Source data:
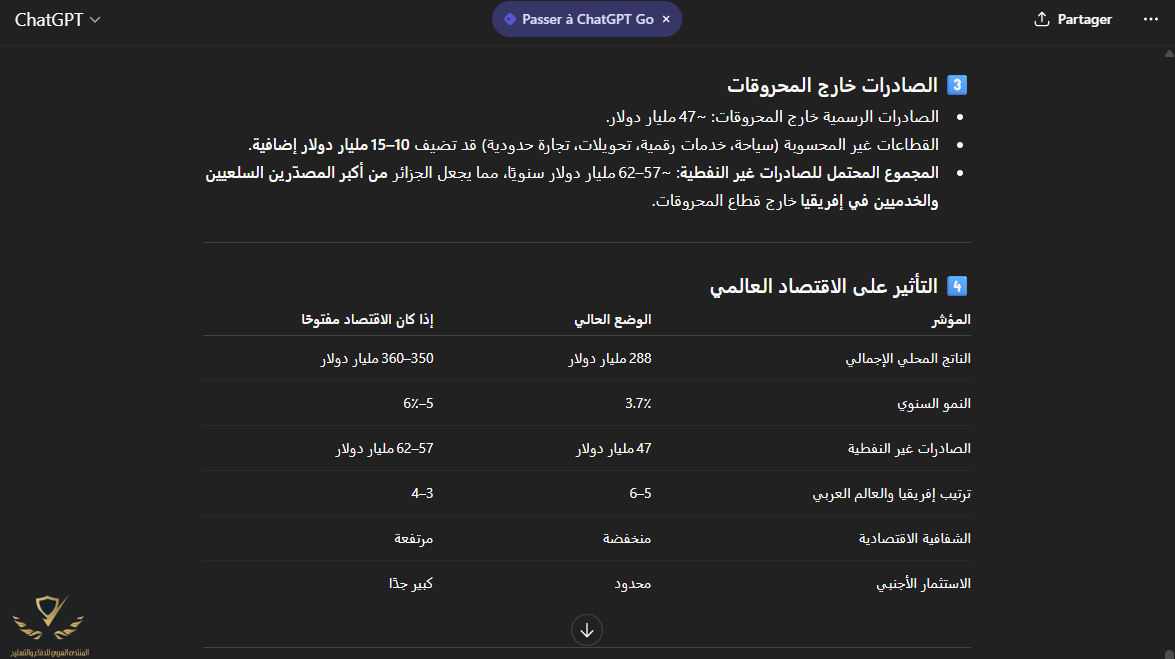Screen dimensions: 1175x659
Task: Click the المؤشر table column header
Action: 950,320
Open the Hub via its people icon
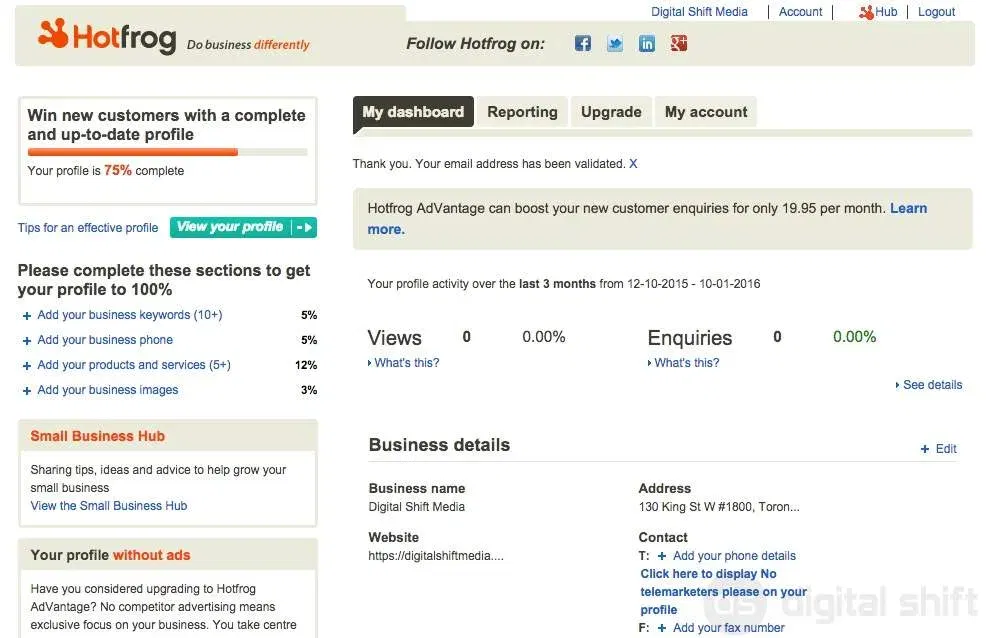 pyautogui.click(x=866, y=12)

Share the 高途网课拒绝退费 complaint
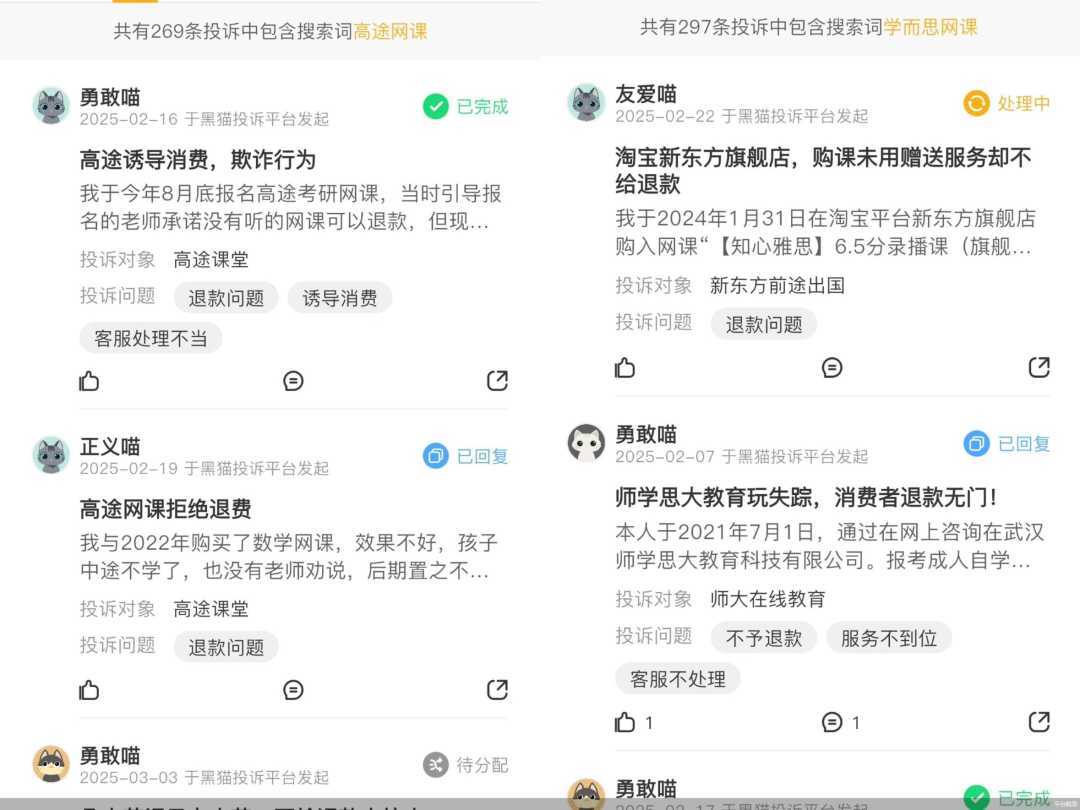(497, 689)
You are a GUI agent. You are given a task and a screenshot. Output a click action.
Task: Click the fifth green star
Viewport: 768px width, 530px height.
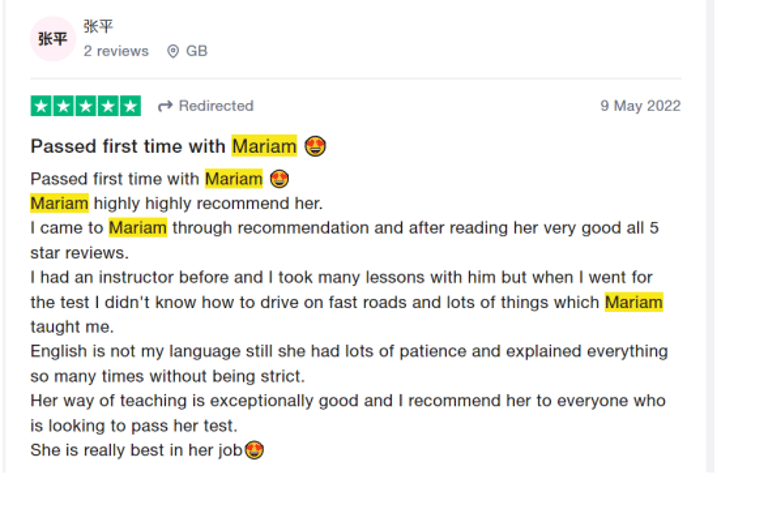[131, 106]
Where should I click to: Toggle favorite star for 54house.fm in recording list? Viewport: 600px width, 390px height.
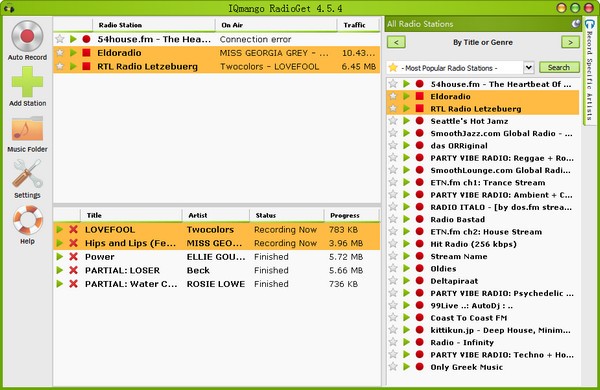[60, 39]
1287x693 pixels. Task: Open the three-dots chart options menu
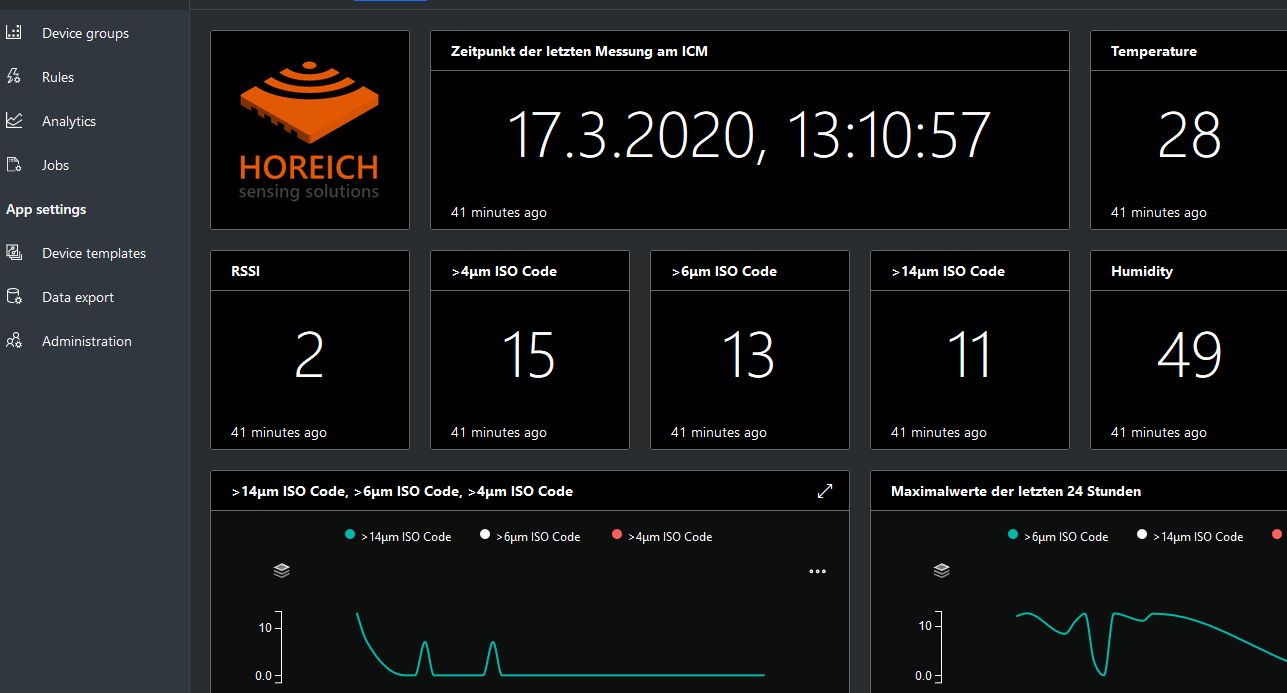pos(817,572)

* ASSIGNMENT *
Pictures must be left out. Repeat exactly the lines from the one containing "You are a GUI" through the final line of the data.

* EXERCISE SOLUTION *
You are a GUI agent. You are given a task and a screenshot. Output a click action.
Task: Click the fifth green star
Viewport: 768px width, 530px height.
[131, 106]
Where should I click to: Toggle favorite star for 54house.fm in recording list? Viewport: 600px width, 390px height.
[60, 39]
1287x693 pixels. Task: Open the three-dots chart options menu
pos(817,572)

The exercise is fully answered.